§ **Set task**
Please reproduce every one of the items below word for word.

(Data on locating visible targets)

● ● ● ● ● ● ●

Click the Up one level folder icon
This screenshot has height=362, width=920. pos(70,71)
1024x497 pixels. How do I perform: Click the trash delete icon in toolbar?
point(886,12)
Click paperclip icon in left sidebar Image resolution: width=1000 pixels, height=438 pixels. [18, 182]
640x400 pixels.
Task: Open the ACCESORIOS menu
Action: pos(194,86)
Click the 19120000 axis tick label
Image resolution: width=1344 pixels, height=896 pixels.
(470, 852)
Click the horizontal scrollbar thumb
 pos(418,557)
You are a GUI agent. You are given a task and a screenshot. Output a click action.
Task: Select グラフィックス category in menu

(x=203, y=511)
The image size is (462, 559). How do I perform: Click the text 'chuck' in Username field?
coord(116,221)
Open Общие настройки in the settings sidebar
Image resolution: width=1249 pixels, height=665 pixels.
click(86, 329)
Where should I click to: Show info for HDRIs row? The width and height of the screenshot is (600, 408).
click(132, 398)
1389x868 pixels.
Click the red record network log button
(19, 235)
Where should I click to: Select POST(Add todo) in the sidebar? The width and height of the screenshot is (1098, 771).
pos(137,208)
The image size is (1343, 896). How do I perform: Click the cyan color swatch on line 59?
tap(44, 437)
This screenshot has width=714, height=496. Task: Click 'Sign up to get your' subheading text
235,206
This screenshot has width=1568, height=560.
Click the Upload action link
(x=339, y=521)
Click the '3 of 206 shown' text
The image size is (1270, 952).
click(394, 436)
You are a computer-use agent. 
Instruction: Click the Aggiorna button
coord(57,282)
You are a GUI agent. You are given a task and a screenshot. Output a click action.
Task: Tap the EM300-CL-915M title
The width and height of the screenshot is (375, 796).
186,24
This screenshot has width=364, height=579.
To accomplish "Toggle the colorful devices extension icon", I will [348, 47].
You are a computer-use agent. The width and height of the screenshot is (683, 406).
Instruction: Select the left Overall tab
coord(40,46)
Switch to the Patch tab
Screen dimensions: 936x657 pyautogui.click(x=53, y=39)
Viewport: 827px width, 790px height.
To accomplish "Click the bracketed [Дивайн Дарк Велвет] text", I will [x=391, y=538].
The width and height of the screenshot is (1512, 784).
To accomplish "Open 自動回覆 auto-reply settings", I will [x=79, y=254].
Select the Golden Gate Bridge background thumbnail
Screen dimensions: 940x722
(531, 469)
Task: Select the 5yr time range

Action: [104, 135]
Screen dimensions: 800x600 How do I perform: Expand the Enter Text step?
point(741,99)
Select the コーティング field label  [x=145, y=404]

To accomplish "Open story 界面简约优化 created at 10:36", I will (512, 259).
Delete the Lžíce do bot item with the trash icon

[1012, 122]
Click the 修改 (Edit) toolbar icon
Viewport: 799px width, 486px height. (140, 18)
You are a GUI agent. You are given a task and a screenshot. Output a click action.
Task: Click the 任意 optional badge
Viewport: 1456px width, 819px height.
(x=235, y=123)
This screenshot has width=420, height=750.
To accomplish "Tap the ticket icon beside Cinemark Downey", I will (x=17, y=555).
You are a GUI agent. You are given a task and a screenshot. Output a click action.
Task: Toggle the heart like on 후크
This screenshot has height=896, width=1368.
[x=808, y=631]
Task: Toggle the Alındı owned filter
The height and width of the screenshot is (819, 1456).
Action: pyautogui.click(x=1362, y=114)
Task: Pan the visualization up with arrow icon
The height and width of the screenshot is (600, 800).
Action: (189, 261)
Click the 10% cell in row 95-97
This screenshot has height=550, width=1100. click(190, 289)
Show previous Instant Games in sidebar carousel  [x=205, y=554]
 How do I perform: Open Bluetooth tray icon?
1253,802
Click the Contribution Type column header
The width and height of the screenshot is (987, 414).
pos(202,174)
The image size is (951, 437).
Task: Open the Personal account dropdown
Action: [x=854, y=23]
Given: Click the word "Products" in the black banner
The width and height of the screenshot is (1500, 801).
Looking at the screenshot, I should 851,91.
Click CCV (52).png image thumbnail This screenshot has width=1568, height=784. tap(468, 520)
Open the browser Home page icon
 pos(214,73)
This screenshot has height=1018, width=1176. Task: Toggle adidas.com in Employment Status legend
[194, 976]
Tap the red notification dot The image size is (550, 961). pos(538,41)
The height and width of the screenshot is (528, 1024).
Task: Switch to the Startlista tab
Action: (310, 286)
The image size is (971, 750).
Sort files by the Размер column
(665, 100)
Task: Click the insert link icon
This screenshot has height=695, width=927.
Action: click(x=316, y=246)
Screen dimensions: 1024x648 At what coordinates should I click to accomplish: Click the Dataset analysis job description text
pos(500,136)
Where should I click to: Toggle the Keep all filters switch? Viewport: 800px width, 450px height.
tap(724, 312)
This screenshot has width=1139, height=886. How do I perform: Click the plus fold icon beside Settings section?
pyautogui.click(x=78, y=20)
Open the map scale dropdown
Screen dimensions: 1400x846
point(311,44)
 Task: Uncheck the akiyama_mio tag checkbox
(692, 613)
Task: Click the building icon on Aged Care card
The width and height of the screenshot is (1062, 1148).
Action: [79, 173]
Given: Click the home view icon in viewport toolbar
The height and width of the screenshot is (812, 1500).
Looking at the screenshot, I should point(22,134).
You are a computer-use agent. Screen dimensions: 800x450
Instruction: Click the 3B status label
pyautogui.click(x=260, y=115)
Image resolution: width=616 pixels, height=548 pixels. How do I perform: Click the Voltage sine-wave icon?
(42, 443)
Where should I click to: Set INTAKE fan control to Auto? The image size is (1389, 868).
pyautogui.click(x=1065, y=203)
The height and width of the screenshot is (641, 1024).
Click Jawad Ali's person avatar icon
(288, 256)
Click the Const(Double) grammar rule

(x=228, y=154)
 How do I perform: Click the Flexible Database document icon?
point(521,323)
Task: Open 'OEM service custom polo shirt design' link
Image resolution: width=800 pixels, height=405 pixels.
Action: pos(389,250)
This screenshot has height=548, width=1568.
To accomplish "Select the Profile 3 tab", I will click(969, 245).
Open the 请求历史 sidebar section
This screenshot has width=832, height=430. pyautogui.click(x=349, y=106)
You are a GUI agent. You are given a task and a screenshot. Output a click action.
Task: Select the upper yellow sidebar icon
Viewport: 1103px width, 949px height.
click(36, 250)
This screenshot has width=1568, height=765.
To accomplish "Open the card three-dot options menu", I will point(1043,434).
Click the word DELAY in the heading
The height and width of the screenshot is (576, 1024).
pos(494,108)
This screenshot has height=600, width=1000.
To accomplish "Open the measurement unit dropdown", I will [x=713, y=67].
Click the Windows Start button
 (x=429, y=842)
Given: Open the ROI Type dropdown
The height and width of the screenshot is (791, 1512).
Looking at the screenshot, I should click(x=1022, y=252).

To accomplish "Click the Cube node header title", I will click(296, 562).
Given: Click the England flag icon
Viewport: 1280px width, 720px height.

● ● ● ● ● ● ●

§ **Task solution**
Click the Up one level folder icon
This screenshot has height=362, width=920. pos(70,71)
1024x497 pixels. How do I perform: Click the trash delete icon in toolbar?
point(886,12)
Click paperclip icon in left sidebar Image resolution: width=1000 pixels, height=438 pixels. [18, 182]
640x400 pixels.
Task: Open the ACCESORIOS menu
Action: pos(194,86)
Click the 19120000 axis tick label
Image resolution: width=1344 pixels, height=896 pixels.
(470, 852)
Click the horizontal scrollbar thumb
 pos(418,557)
You are a GUI agent. You are given a task and a screenshot. Output a click action.
Task: Select グラフィックス category in menu

(x=203, y=511)
The image size is (462, 559). How do I perform: Click the text 'chuck' in Username field?
coord(116,221)
Open Общие настройки in the settings sidebar
Image resolution: width=1249 pixels, height=665 pixels.
click(86, 329)
Where should I click to: Show info for HDRIs row? The width and height of the screenshot is (600, 408).
click(132, 398)
1389x868 pixels.
Click the red record network log button
(19, 235)
Where should I click to: Select POST(Add todo) in the sidebar? The width and height of the screenshot is (1098, 771).
pos(137,208)
The image size is (1343, 896). How do I perform: Click the cyan color swatch on line 59?
tap(44, 437)
This screenshot has width=714, height=496. Task: Click 'Sign up to get your' subheading text
235,206
This screenshot has width=1568, height=560.
Click the Upload action link
(x=339, y=521)
Click the '3 of 206 shown' text
The image size is (1270, 952).
click(394, 436)
You are a computer-use agent. 
Instruction: Click the Aggiorna button
coord(57,282)
You are a GUI agent. You are given a task and a screenshot. Output a click action.
Task: Tap the EM300-CL-915M title
The width and height of the screenshot is (375, 796).
186,24
This screenshot has width=364, height=579.
To accomplish "Toggle the colorful devices extension icon", I will [348, 47].
You are a computer-use agent. The width and height of the screenshot is (683, 406).
Instruction: Select the left Overall tab
coord(40,46)
Switch to the Patch tab
Screen dimensions: 936x657 pyautogui.click(x=53, y=39)
Viewport: 827px width, 790px height.
To accomplish "Click the bracketed [Дивайн Дарк Велвет] text", I will [x=391, y=538].
The width and height of the screenshot is (1512, 784).
To accomplish "Open 自動回覆 auto-reply settings", I will [x=79, y=254].
Select the Golden Gate Bridge background thumbnail
Screen dimensions: 940x722
(531, 469)
Task: Select the 5yr time range

Action: [104, 135]
Screen dimensions: 800x600 How do I perform: Expand the Enter Text step?
point(741,99)
Select the コーティング field label  [x=145, y=404]

To accomplish "Open story 界面简约优化 created at 10:36", I will (512, 259).
Delete the Lžíce do bot item with the trash icon

[1012, 122]
Click the 修改 (Edit) toolbar icon
Viewport: 799px width, 486px height. (140, 18)
You are a GUI agent. You are given a task and a screenshot. Output a click action.
Task: Click the 任意 optional badge
Viewport: 1456px width, 819px height.
(x=235, y=123)
This screenshot has width=420, height=750.
To accomplish "Tap the ticket icon beside Cinemark Downey", I will (x=17, y=555).
You are a GUI agent. You are given a task and a screenshot. Output a click action.
Task: Toggle the heart like on 후크
This screenshot has height=896, width=1368.
[x=808, y=631]
Task: Toggle the Alındı owned filter
The height and width of the screenshot is (819, 1456).
Action: pyautogui.click(x=1362, y=114)
Task: Pan the visualization up with arrow icon
The height and width of the screenshot is (600, 800).
Action: (189, 261)
Click the 10% cell in row 95-97
This screenshot has height=550, width=1100. click(190, 289)
Show previous Instant Games in sidebar carousel  [x=205, y=554]
 How do I perform: Open Bluetooth tray icon?
1253,802
Click the Contribution Type column header
The width and height of the screenshot is (987, 414).
pos(202,174)
The image size is (951, 437).
Task: Open the Personal account dropdown
Action: [x=854, y=23]
Given: Click the word "Products" in the black banner
The width and height of the screenshot is (1500, 801).
Looking at the screenshot, I should 851,91.
Click CCV (52).png image thumbnail This screenshot has width=1568, height=784. tap(468, 520)
Open the browser Home page icon
 pos(214,73)
This screenshot has height=1018, width=1176. Task: Toggle adidas.com in Employment Status legend
[194, 976]
Tap the red notification dot The image size is (550, 961). pos(538,41)
The height and width of the screenshot is (528, 1024).
Task: Switch to the Startlista tab
Action: (310, 286)
The image size is (971, 750).
Sort files by the Размер column
(665, 100)
Task: Click the insert link icon
This screenshot has height=695, width=927.
Action: click(x=316, y=246)
Screen dimensions: 1024x648 At what coordinates should I click to accomplish: Click the Dataset analysis job description text
pos(500,136)
Where should I click to: Toggle the Keep all filters switch? Viewport: 800px width, 450px height.
tap(724, 312)
This screenshot has width=1139, height=886. How do I perform: Click the plus fold icon beside Settings section?
pyautogui.click(x=78, y=20)
Open the map scale dropdown
Screen dimensions: 1400x846
point(311,44)
 Task: Uncheck the akiyama_mio tag checkbox
(692, 613)
Task: Click the building icon on Aged Care card
The width and height of the screenshot is (1062, 1148).
Action: [79, 173]
Given: Click the home view icon in viewport toolbar
The height and width of the screenshot is (812, 1500).
Looking at the screenshot, I should point(22,134).
You are a computer-use agent. Screen dimensions: 800x450
Instruction: Click the 3B status label
pyautogui.click(x=260, y=115)
Image resolution: width=616 pixels, height=548 pixels. How do I perform: Click the Voltage sine-wave icon?
(42, 443)
Where should I click to: Set INTAKE fan control to Auto? The image size is (1389, 868).
pyautogui.click(x=1065, y=203)
The height and width of the screenshot is (641, 1024).
Click Jawad Ali's person avatar icon
(288, 256)
Click the Const(Double) grammar rule

(x=228, y=154)
 How do I perform: Click the Flexible Database document icon?
point(521,323)
Task: Open 'OEM service custom polo shirt design' link
Image resolution: width=800 pixels, height=405 pixels.
Action: pos(389,250)
This screenshot has height=548, width=1568.
To accomplish "Select the Profile 3 tab", I will click(969, 245).
Open the 请求历史 sidebar section
This screenshot has width=832, height=430. pyautogui.click(x=349, y=106)
You are a GUI agent. You are given a task and a screenshot. Output a click action.
Task: Select the upper yellow sidebar icon
Viewport: 1103px width, 949px height.
click(36, 250)
This screenshot has width=1568, height=765.
To accomplish "Open the card three-dot options menu", I will point(1043,434).
Click the word DELAY in the heading
The height and width of the screenshot is (576, 1024).
pos(494,108)
This screenshot has height=600, width=1000.
To accomplish "Open the measurement unit dropdown", I will [x=713, y=67].
Click the Windows Start button
 (x=429, y=842)
Given: Open the ROI Type dropdown
The height and width of the screenshot is (791, 1512).
Looking at the screenshot, I should click(x=1022, y=252).

To accomplish "Click the Cube node header title", I will click(296, 562).
Given: Click the England flag icon
Viewport: 1280px width, 720px height.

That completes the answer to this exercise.